▶ [The task]: Copy out the entries verbatim, starting at the line containing "Viewport: 727px width, 909px" and ending at the line containing "pos(121,25)", both lines included. Give only those lines.

▶ [Dataset records]:
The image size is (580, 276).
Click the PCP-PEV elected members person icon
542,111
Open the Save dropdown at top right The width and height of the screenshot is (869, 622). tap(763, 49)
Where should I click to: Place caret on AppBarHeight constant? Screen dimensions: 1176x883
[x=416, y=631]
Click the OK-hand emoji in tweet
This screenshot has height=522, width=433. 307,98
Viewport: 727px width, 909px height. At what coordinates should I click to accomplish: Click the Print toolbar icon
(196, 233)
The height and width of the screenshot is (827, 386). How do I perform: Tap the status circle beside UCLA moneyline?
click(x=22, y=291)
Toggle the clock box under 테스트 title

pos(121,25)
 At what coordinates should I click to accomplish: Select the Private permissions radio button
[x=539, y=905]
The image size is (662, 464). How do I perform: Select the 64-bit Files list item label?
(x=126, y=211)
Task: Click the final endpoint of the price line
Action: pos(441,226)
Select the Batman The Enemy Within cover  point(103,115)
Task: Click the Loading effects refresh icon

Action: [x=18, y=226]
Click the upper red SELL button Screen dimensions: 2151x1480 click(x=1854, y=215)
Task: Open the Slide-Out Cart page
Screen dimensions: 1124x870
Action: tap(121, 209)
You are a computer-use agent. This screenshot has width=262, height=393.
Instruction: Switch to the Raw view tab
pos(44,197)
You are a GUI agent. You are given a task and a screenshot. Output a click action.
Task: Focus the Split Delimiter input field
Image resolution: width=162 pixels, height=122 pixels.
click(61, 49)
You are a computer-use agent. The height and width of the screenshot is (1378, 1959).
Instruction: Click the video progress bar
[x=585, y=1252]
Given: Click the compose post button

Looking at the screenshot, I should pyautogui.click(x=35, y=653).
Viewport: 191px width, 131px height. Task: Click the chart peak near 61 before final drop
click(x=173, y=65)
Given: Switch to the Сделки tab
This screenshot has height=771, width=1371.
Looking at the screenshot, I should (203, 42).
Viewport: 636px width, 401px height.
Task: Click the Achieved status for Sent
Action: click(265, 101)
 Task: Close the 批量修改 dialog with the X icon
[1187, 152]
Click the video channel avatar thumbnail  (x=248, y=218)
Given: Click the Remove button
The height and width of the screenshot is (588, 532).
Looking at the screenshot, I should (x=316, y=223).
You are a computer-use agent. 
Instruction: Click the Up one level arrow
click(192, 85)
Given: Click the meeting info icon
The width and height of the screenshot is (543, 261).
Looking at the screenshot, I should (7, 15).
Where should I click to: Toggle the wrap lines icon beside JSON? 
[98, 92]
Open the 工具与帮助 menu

▶ [Problem solution]:
Viewport: 727px width, 909px height. At what coordinates should I click to accomplish: Click the Print toolbar icon
(196, 233)
The height and width of the screenshot is (827, 386). How do I perform: Tap the status circle beside UCLA moneyline?
click(x=22, y=291)
Toggle the clock box under 테스트 title

pos(121,25)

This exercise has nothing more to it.